Monday, December 5, 2016

ACA Tax Reporting Alert


By: Cyndi Moore


Summary
 
  • In Notice 2016-70, the IRS has extended the date on which to furnish copies of the 2016 Form 1095-B or Form 1095-C to employees to MARCH 2, 2017.  
  • The IRS has also extended the "good faith" transition relief from penalties for 2016. 
 
Extension of Date to Furnish 2016 Form 1095-B and Form 1095-C
 

Recognizing that employers and insurers need additional time to prepare Forms 1095-B and 1095-C, the IRS has extended the deadline to furnish copies of the Forms to employees and other covered individuals from January 31, 2017 to March 2, 2017.   

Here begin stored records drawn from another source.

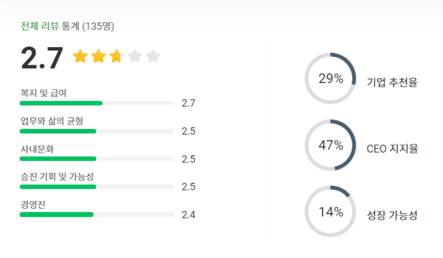Click the 복지 및 급여 rating bar
The image size is (443, 258).
(97, 103)
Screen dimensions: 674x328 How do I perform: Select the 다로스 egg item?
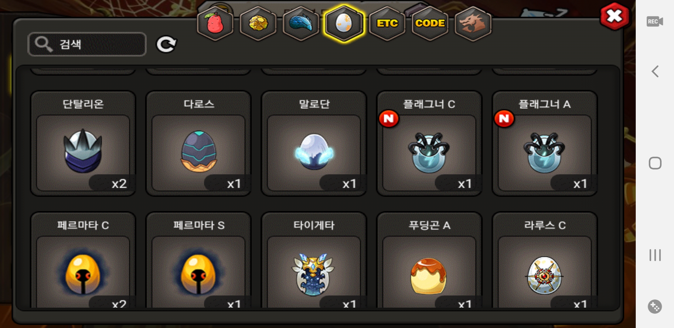tap(199, 143)
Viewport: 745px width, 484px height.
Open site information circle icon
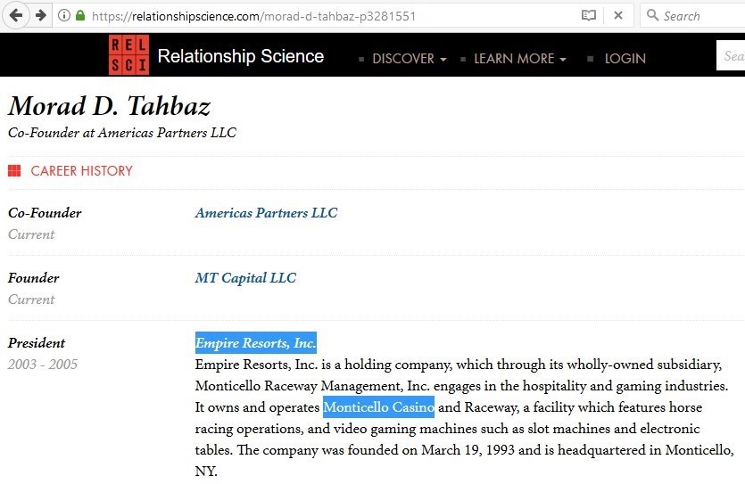[64, 16]
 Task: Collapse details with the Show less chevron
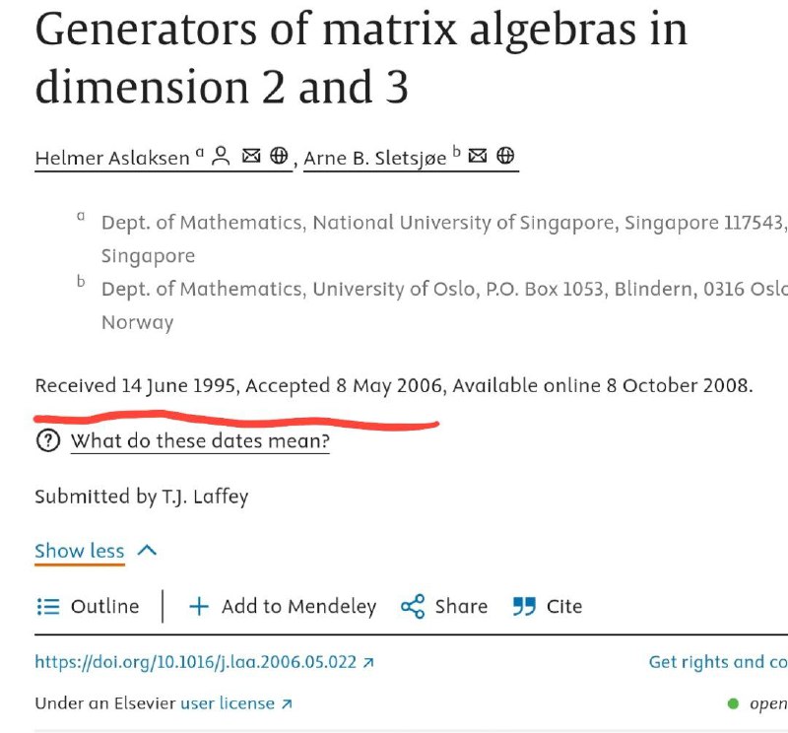point(147,550)
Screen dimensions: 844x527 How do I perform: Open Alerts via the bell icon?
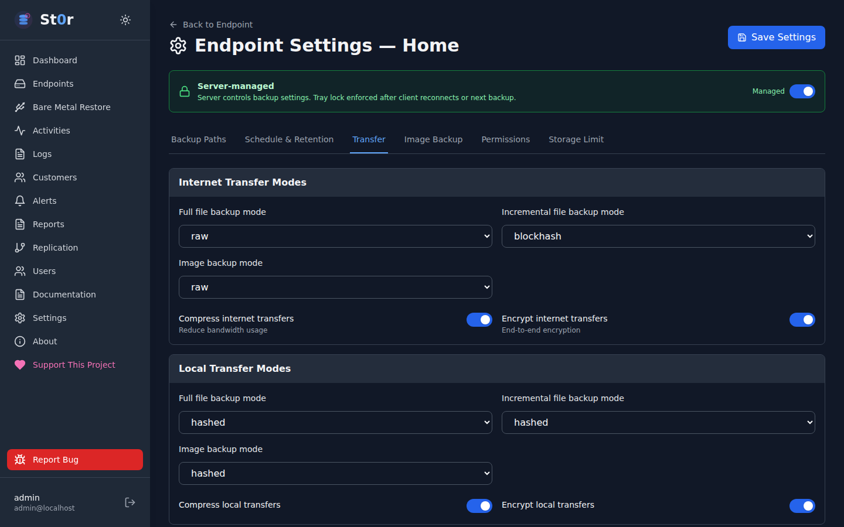tap(20, 201)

Importantly, the IRS has not extended the deadline to file Forms 1094-C and 1095-C with the IRS.  The Forms must be filed with the IRS by:
 
  • If filing hard copies (less than 250):  February 28, 2017
  • If filing electronically (250 or more):  March 31, 2017
 
As in 2015, employees may rely on other information received from their employer or insurer in preparing and filing their individual Form 1040 income tax return, including confirming that they had minimum essential coverage in 2016.  Employees do not need to wait to receive Form 1095-C or 1095-B before filing their federal income tax returns. 
 

Extension of Good Faith Transition Relief from Penalties for 2016

 
Continuing with its protocol of providing short-term penalty relief for new filing requirements, the IRS has also decided to extend the "good faith" transition relief from penalties under Sections 6721 and 6722 of the Internal Revenue Code for 2016.  The transition relief is available to employers who can show that they have made good faith efforts to comply with the ACA reporting requirements, both as to furnishing Forms to employees and filing with the IRS.  Like the transition relief provided in 2015, the relief is only available for incorrect or incomplete information reported on the Forms.  This would include missing and inaccurate tax identification numbers, dates of birth and other information required on the Forms.  No relief is provided to an employer who fails to file the Forms with the IRS or fails to furnish Forms 1095-C to employees by the due dates.